Why is it that abuse (physical/sexual/emotional/mental) is deemed far worse when it is perpetrated by a stranger? I think it’s even the same when the stranger attack happens only once and the family abuse is longstanding, over years and decades.
Just imagine what I am about to describe (not in any great detail, I might add) and register how you think and feel as you read the scenarios below:
- An innocent and happy five-year-old child is kidnapped from a park and taken to a Victorian semi in suburbia, where the kidnapper proceeds to feed, bathe and sexually abuse them frequently until the police track them down and rescue the child. This process takes a matter of days. The child is then seen by a government-funded therapist until they are able to cope. Their nursery/school is informed and all of the staff make sure to look out for the child and to take the circumstances into account when they show difficult behaviour, have low test scores or do not complete classwork and homework. They will also be awarded a significant level of compensation by the system.
- An innocent and happy five-year-old child lives in a Victorian semi in suburbia, where their parents proceed to feed and bathe them.
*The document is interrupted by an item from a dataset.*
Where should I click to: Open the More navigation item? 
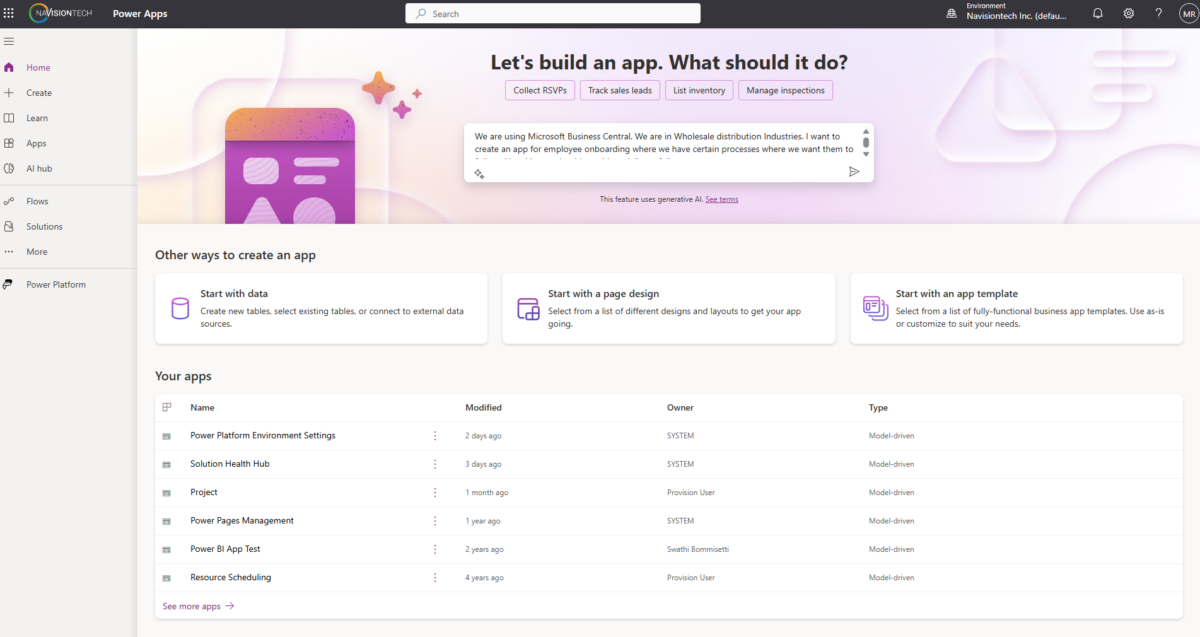[35, 251]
The father sexually abuses the child frequently and the mother beats and berates them at a similar rate. This goes on for more than a decade until the child becomes a legal adult and leaves home (if they haven’t already run away or turned to drugs/alcohol and other destructive behaviours to numb the pain and trauma and to escape the abuse). There is a three-year waiting list for appropriate therapy and they will not be able to access it until they attend group therapy sessions to talk publicly, in front of strangers – who are also traumatised – about the extremely personal and terrifying circumstances that led to them being there. They decide to forgo the trauma therapy as it is, ironically, too traumatic to attend. They can of course pay privately for therapy, but having spent their lives thus far doing everything they can to just survive, being able to study (without any support from the school, which has regularly dismissed their greatest efforts as not good enough) and hold down a long term job, or build a career has not been high on their ‘to do’ list. This child will not be compensated, nor will they receive any benefits for their invisible disability/mental illness.
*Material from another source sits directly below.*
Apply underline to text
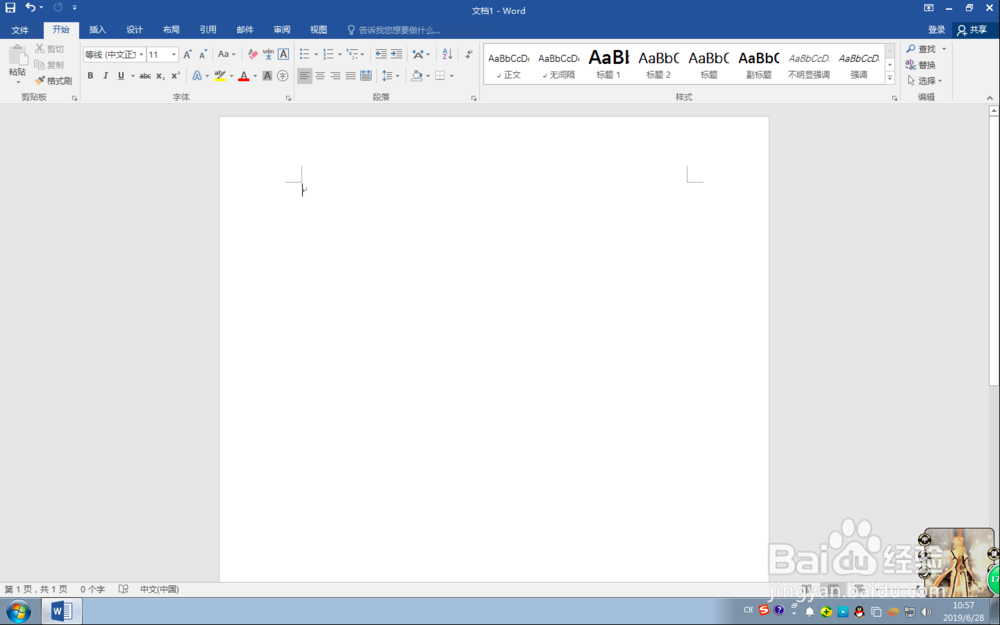This screenshot has width=1000, height=625. click(x=120, y=75)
Perhaps it’s just me projecting my own thoughts based on the reactions from people in my own life to my childhood abuse, that makes me think that most people feel far more discomfort thinking about the first scenario over the second.
In fact, the second scenario might actually trigger negative feelings about the victim, rather than sympathy for them.
There’s something about a stranger violating a child that triggers people in a way that the same actions being carried out in the family home by someone the child knows (albeit not necessarily very well) don’t, making these very similar situations feel extremely different to those hearing about them.
It’s not just me, is it?
Which scenario triggered the most discomfort for you and why?